Hillsman shot back, “If you had the utmost respect for him, you wouldn’t have put that crap in the newspaper.”

When Hillsman made disparaging remarks about Aehle, saying she had proved incapable of fulfilling her duties as airport director, Gillespie said, “Do you want to go outside? You seem confrontational. Do you want to go outside?”

Hillsman replied, “You don’t want to go outside with me, Gillespie.”

The outburst came after a meeting in which board member Dr. Frank Middleton described a narrowly averted disaster when a “dead spot” in communications at the airport had two airplanes prepared to take off at opposite ends of the same runway. A traffic controller who had arrived at the airport’s tower 30 minutes earlier than his 8 a.m. shift was scheduled to start saw what was about to take place, and managed to contact the pilots of both planes and cancel their takeoff plans.

“Sometimes something like this proves to be pilot error, but recordings show that both pilots radioed traffic control,” Middleton said. “They couldn’t hear each other because of the dead communications spot at the airport.”

Mayher said the Federal Aviation Administration had been advised of the communications issue, but had responded by saying that “the airport is not busy enough to do anything about it.”

“The solution,” the Aviation Commission chairman said, “is to keep our tower open 24 hours a day.”

Board member Bob Langstaff, who is the Albany City Commission’s representative on the Aviation Board, offered motions to, first, create a paper trail to make sure a report of the potential incident reaches proper authorities, and, second, to have Hamilton research cost of keeping the tower open 24 hours a day and present those findings to the City Commission.

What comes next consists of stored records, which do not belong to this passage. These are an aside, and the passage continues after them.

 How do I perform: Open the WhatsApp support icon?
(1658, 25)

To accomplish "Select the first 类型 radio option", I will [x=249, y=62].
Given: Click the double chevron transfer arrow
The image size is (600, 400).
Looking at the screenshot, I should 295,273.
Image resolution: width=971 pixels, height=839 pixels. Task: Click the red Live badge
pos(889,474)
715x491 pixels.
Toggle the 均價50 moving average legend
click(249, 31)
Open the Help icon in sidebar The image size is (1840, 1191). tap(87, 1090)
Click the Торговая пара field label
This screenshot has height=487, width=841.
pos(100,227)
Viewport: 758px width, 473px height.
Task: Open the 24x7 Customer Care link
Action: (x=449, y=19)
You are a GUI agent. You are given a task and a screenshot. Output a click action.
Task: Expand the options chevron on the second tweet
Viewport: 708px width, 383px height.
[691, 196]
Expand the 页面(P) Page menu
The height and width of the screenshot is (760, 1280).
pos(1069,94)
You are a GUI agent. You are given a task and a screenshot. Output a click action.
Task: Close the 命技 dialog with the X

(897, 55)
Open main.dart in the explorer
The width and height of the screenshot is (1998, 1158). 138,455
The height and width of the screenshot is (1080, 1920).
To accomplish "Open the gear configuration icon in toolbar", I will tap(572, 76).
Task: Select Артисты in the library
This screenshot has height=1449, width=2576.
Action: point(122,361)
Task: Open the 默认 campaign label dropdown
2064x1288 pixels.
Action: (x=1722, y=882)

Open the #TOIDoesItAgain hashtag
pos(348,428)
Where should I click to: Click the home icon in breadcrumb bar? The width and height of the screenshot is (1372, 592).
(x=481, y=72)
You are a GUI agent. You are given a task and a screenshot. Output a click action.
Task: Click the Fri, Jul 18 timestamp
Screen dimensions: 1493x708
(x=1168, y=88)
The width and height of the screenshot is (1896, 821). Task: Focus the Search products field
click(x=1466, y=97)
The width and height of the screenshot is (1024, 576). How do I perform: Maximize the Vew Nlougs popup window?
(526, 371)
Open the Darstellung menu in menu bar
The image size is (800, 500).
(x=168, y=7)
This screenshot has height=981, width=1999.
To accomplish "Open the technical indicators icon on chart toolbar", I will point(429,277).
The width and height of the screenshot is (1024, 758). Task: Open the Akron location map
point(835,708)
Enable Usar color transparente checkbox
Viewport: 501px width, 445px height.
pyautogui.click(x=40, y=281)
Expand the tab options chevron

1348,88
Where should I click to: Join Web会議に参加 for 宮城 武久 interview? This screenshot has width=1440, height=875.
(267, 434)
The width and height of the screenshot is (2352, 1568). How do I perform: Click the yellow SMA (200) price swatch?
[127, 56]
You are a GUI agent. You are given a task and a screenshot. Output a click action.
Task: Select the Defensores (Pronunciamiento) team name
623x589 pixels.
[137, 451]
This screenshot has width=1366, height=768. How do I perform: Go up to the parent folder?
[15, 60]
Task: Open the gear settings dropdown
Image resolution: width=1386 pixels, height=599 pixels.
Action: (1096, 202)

Also at the meeting, Ken Holt with Holt Consulting, which has a contract with the Albany airport, presented the outline of a marketing plan to bring industry to 85.4 acres of not-in-use airport land. Holt said the plan calls for a narrow focus on types of industry to court, getting “into the game” as quickly as possible and knowing the airports with which Southwest Georgia Regional Airport is competing for industrial growth.

Jacob Redwine with Holt told the commission the Georgia Department of Transportation is expected to have more than $20 million in funding for aviation projects during the current fiscal year. Redwine said that projects funding amount was $2 million two years ago and $11 million last year.

Story and photos:  http://www.albanyherald.com


Ken Holt with Holt Consulting Co. outlines an economic development marketing plan for the Southwest Georgia Regional Airport Monday evening. 


Albany Aviation Commission members Drs. Bill Mayher, left, and Charles Gillespie say the city of Albany must do more to support the Southwest Georgia Regional Airport.